Create ~/.mongo2dynamo/config.yaml:

mongo_host: localhost
mongo_port: 27017
mongo_user: your_username
mongo_password: your_password
mongo_db: your_database
mongo_collection: your_collection
mongo_filter: '{"status": "active"}'
mongo_projection: '{"__v":0,"_class":0}'
dynamo_endpoint: http://localhost:8000
dynamo_table: your_table
dynamo_partition_key: _id
dynamo_partition_key_type: S
dynamo_sort_key: timestamp
dynamo_sort_key_type: N
aws_region: us-east-1
max_retries: 5
auto_approve: false
no_progress: false
metrics_enabled: false
metrics_addr: ":2112"

Commands

`plan` - Preview Migration

Performs a dry-run to preview the migration by executing the full ETL pipeline without loading to DynamoDB.

Features:

Connects to MongoDB and validates configuration.
Extracts documents from MongoDB (with filters and projections if specified).
Transforms documents to DynamoDB format using dynamic worker pools with backpressure control.
Counts the total number of documents that would be migrated.
No data is loaded to DynamoDB (dry-run mode).
Provides Prometheus metrics when enabled (document counts, processing rates, error tracking, worker pool utilization).

Example Output:

Starting migration plan analysis...
▶ 904,000/2,000,000 items (45.2%) | 120,000 items/sec | 9s left
Found 2,000,000 documents to migrate.

`apply` - Execute Migration

Executes the complete ETL pipeline to migrate data from MongoDB to DynamoDB.

Features:

Full ETL pipeline execution (Extract → Transform → Load).
Configuration validation and user confirmation prompts.
Automatic DynamoDB table creation (with confirmation).
Batch processing with optimized chunk sizes (1000 documents per MongoDB batch, 2000 documents per extraction chunk, 25 documents per DynamoDB batch, concurrent loader workers).
Dynamic worker pool scaling with intelligent backpressure control for optimal performance.
Retry logic for failed operations (configurable via --max-retries).
Real-time Prometheus metrics for monitoring migration progress, performance, error rates, and worker pool efficiency.

Example Output:

Creating DynamoDB table 'users'...
Waiting for table 'users' to become active...
Table 'users' is now active and ready for use.
Starting data migration from MongoDB to DynamoDB...
▶ 904,000/2,000,000 items (45.2%) | 20,000 items/sec | 54s left
Successfully migrated 2,000,000 documents.

`version` - Show Version

Displays version information including Git commit and build date.

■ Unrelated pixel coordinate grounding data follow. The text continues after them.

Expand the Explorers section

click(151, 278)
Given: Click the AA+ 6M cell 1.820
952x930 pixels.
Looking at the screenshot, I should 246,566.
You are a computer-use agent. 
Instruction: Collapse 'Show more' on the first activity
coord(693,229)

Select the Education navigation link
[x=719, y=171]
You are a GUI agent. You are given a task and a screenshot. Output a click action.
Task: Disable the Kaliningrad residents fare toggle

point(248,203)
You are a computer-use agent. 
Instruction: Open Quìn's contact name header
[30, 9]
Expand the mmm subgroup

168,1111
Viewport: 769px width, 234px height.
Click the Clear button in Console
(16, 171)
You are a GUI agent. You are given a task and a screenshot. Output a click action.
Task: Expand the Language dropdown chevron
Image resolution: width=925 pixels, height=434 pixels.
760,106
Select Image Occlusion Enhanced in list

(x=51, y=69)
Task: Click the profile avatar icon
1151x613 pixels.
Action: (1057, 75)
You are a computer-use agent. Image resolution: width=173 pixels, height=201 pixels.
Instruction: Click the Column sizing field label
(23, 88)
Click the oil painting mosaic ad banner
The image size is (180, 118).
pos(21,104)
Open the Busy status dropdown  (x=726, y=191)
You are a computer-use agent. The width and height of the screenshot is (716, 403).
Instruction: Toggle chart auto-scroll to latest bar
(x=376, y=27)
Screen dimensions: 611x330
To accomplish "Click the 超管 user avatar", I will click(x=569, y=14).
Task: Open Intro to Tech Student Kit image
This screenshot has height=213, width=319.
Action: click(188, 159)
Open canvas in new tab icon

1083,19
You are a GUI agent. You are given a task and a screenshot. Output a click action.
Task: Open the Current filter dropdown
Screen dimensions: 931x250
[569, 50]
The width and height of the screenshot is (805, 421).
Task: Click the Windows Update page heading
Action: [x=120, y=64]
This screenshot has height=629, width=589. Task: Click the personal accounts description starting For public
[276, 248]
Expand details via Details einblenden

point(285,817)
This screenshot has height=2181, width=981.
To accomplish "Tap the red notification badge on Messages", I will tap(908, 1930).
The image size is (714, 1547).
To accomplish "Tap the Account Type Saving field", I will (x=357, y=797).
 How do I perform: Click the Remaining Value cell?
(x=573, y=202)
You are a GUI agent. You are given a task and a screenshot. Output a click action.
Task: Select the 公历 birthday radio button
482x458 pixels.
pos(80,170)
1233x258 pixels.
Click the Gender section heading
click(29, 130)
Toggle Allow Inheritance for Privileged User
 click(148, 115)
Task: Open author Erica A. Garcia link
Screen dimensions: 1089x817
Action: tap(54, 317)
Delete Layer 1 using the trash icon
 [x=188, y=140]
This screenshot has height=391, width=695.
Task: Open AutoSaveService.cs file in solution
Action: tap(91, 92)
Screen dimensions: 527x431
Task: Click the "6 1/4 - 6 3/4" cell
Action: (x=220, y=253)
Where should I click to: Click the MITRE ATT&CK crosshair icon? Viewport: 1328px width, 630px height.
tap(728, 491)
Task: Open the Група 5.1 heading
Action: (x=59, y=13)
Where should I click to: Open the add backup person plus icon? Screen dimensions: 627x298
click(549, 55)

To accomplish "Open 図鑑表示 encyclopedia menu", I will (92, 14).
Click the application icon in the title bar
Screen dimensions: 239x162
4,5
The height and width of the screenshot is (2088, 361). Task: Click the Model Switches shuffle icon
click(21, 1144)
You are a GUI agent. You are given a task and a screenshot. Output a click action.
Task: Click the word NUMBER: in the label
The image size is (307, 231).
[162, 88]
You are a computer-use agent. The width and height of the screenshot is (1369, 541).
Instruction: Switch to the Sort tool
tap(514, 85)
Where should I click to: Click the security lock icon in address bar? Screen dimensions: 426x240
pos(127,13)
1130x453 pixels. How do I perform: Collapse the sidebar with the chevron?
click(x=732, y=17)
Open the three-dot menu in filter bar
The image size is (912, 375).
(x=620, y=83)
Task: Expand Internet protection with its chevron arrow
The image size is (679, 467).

`completion` - Generate Shell Completion

Generates shell completion scripts for interactive command-line usage.

Supported Shells:

Bash: mongo2dynamo completion bash
Zsh: mongo2dynamo completion zsh
Fish: mongo2dynamo completion fish
PowerShell: mongo2dynamo completion powershell

Usage Examples:

Bash:

# Load completion for current session
source <(mongo2dynamo completion bash)

# Load completion permanently (add to ~/.bashrc)
mongo2dynamo completion bash > ~/.mongo2dynamo/completion.bash
echo "source ~/.mongo2dynamo/completion.bash" >> ~/.bashrc

Zsh:

# Load completion for current session
source <(mongo2dynamo completion zsh)

# Load completion permanently (add to ~/.zshrc)
mongo2dynamo completion zsh > ~/.mongo2dynamo/completion.zsh
echo "source ~/.mongo2dynamo/completion.zsh" >> ~/.zshrc

Fish:

# Load completion for current session
mongo2dynamo completion fish | source

# Load completion permanently
mongo2dynamo completion fish > ~/.config/fish/completions/mongo2dynamo.fish

PowerShell:

# Load completion for current session
mongo2dynamo completion powershell | Out-String | Invoke-Expression

# Load completion permanently (add to PowerShell profile)
mongo2dynamo completion powershell > $PROFILE\mongo2dynamo-completion.ps1
Add-Content $PROFILE "& '$PROFILE\mongo2dynamo-completion.ps1'"

How It Works

mongo2dynamo follows a standard Extract, Transform, Load (ETL) architecture with parallel processing capabilities. Each stage is designed to perform its task efficiently and reliably.

Monitoring and Metrics

When metrics are enabled (--metrics-enabled), mongo2dynamo provides comprehensive Prometheus-compatible metrics for real-time monitoring:

Document Processing Metrics: Total documents, processed documents, and processing rates
Error Tracking: Transformation errors, loading errors, and error rates by type
Performance Metrics: Migration duration, throughput, and worker pool utilization
Migration Status: Success/failure status and completion tracking
Worker Pool Metrics: Active workers, queue depth, and backpressure status
Pipeline Health: Channel buffer usage and data flow monitoring

The metrics server runs on the specified address (default: :2112) and can be scraped by Prometheus or other monitoring systems for comprehensive observability during migration operations.

Pipeline Architecture

Parallel Processing: The ETL stages run concurrently using Go channels with a buffer size of 10, allowing extraction, transformation, and loading to happen simultaneously for maximum throughput.
Strategic Memory Optimization: Components use independent memory strategies optimized for their specific workloads - extractor leverages ChunkPool for slice reuse, while transformer uses direct allocation for maximum speed.
Advanced Backpressure Control: Implements intelligent backpressure mechanisms that automatically manage data flow between pipeline stages, preventing memory overflow and ensuring stable performance under high load conditions.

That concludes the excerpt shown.